**What the exercise asks:** The answer must consist solely of the lines from the line with "Screen dimensions: 736x416" to the final line of the data below, reproduced exactly, pictures omitted.

**Input data:**
------------------------------------------------

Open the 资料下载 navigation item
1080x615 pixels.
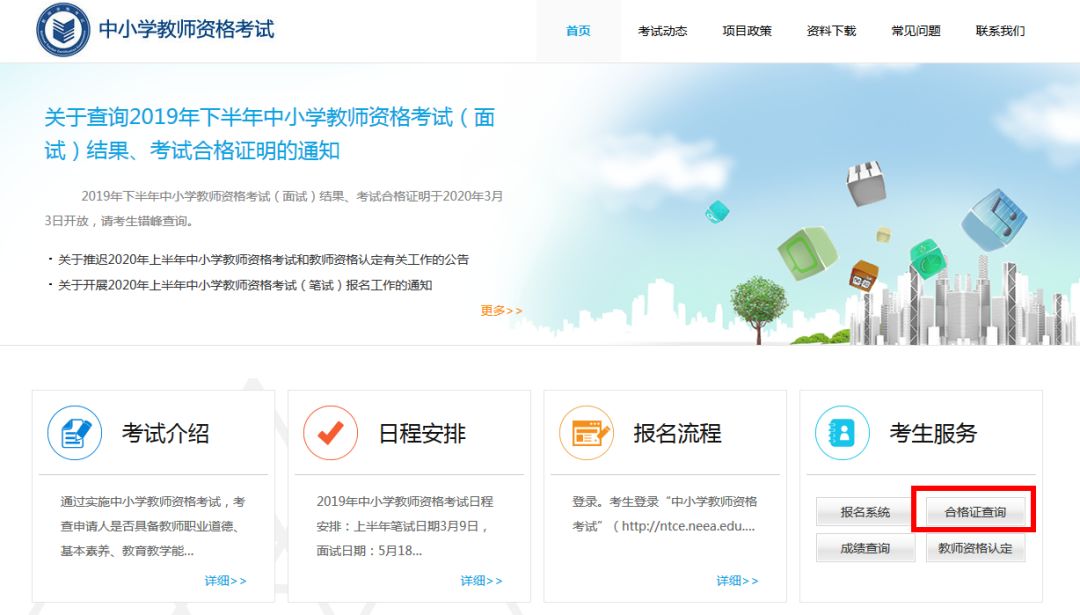click(x=831, y=31)
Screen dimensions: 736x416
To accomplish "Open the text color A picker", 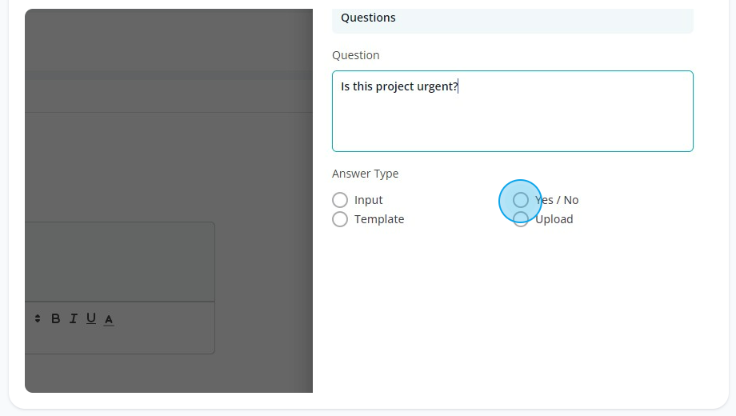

------------------------------------------------

**Written solution:**
Screen dimensions: 736x416
To accomplish "Open the text color A picker", 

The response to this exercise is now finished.